I hope you get females that look really different you get a nicer effect.


----------



## LebronTheBetta (Apr 23, 2012)

Yeah, I will! I need to tell them apart to name them, lol.


----------



## ChoclateBetta (Jul 22, 2012)

Also they look cooler.


----------



## LebronTheBetta (Apr 23, 2012)

*Lebron's Auto - Entry #1*

Well, Lebron seems to be doing just fine. Just swimming, as always like any other fish. :lol: His patch of missing scales didn't heal up yet, but no infection whatsoever. I guess the water needs to be cleaner despite the tank being cycled... Ah well. He's pretty active... Eats well... God this journal entry is boring. Lol. It'll get better once the 20L is here.  Well, there's not anything else to type... :roll:


----------



## Alcemistnv (Jan 29, 2012)

That's interesting, Squirt's patch of scales didn't really go away either.

I guess they can be fishy brothers, being crowntails and all.


----------



## LebronTheBetta (Apr 23, 2012)

They might! xD They're both red, and I'm only 4 hours away from NYC.


----------



## Alcemistnv (Jan 29, 2012)

The only difference is that Squirt is a different kind of CT and he's all red...

But he's still happy to call Lebron his brother!


----------



## LebronTheBetta (Apr 23, 2012)

He's not a double ray? 0.o Single ray? Those are pretty rare. Oh, and I looked at Squirt and he seems to have a white face.
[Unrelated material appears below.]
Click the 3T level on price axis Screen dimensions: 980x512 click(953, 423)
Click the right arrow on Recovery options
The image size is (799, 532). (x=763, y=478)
Lebron has a white face as well. xD Lebron is also happy to call Squirt his brother, but it's obvious they'll fight each other still. Lol


----------



## Alcemistnv (Jan 29, 2012)

Lots of fighting xD

And I don't know to be honest :/

I think single ray, by looking at this...


----------



## BeautifulBetta123 (Aug 27, 2012)

Hey lebron best of wishes for your soroity I can't wait to see it!


----------



## LebronTheBetta (Apr 23, 2012)

He's double ray, you'd have to look at the caudel. It's hard to explain but on each ray, there are 2 separate rays. xD Single rays just have 1 ray as the name said but it's quite confusing.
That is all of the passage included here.